Haskayne School of Business: Developing entrepreneurs through unique venture creation
Haskayne School of Business
Jun 9 | 3 minutes read
“What they are doing is identifying problems and trying to solve those problems and innovate in that space.” – Derek Hassay, RBC Teaching Professor for Entrepreneurial Thinking at the Haskayne School of Business
What does it take to transfer your concept into a service or product that will change the world? How do you ensure your influence extends beyond the four walls of the classroom? What does it mean to turn the spark of an idea into a blazing business venture?
The Haskayne School of Business – founded as part of the renowned University of Calgary (UCalgary) – strives to embed entrepreneurial reasoning at the heart of its student experience. Together with the Hunter Centre for Entrepreneurship and Innovation, the Haskayne School now provides an entrepreneurship and innovation option for graduate students enrolled in its reputed MBA program, allowing creative business minds to unleash their potential on a connected consumer world.

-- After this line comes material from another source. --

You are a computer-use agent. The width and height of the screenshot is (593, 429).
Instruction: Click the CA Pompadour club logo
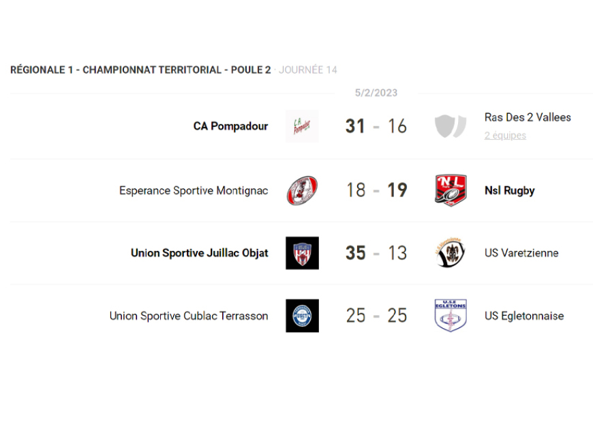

The purpose of entrepreneurship and innovation is to equip talented graduates with the fundamentals of entrepreneurial thinking, allowing them to become successful innovators in contemporary society. “What does it take to be a truly entrepreneurial organization?” asks Jim Dewald, Dean of the Haskayne School.
“I propose a motivational framework for entrepreneurial thinking that engages (1) opportunity identification,” he explains, “(2) a supportive entrepreneurial organizational culture, and (3) an ability to fulfil entrepreneurial initiatives. These three elements match the flow for a specific entrepreneurial action (which starts with an opportunity/idea, is nurtured within a supportive entrepreneurial culture, and implemented through an entrepreneurial process),” he concludes.
These skills are very unique and ultimately help students stand out within their organization, and also helps advance their careers. The option offers two distinct course pathways, both of which provide practical, hands-on experiences that directly teaches students how to discover rewarding business opportunities, determine their feasibility, and structure a powerful business plan to guide the idea as it becomes a fully-fledged business venture. The two available options include Introduction to Entrepreneurship, and Venture Creation – a newly-designed course that engages teams in the development of a new and exciting business project.
“This course is about doing,” says Derek Hassay, RBC Teaching Professor for Entrepreneurship. “Concepts don’t resonate until they are real and in this course students gain critical thinking and become more well-rounded because they have to employ accounting knowledge, for example, even if they are ultimately heading into marketing,” he notes. “They become much more conversant with the market and understand demand a lot better. It’s theirs, so they are invested.”
To prepare for this elective module, MBA students are required to complete the entrepreneurial thinking course and mandatory independent project, specifically-designed to help them identify and research an opportunity. Then using entrepreneurial thinking, which predominantly refers to the capacity to identify marketplace opportunities and discover the most appropriate ways and time to capitalize on them, students comprehensively write and present results as part of their feasibility assessment.
“The products students are working on aren’t ideas,” Hassay explains. “What they are doing is identifying problems and trying to solve those problems and innovate in that space. They learn the only thing worth something is action and many are forging new spaces,” he adds. “We have students working on virtual reality products or consumer products for moms and families.”
The course tackles topics like business models and the concept of value, with students honing and developing their ventures while Hunter Centre team provides support. But Centre staff serve as so much more than high-class teachers and pillars of encouragement – they also take the lead as inspiring mentors, counsellors, advisors and guest speakers, motivating every member of the Haskayne MBA and rewarding them with skills to advance their future careers.
For five decades, the Haskayne School of Business has played a major role in shaping the future generation of leaders who make a difference not just in Canada, but in the wider world. As a globally-recognized centre of excellence in business-focused education, with ground-breaking institutions like the Hunter Centre for Entrepreneurship and Innovation helping to mould creative graduate assets, the School’s motivational and enthusiastic business culture serves as the ultimate preparation for ambitious students looking to progress their careers.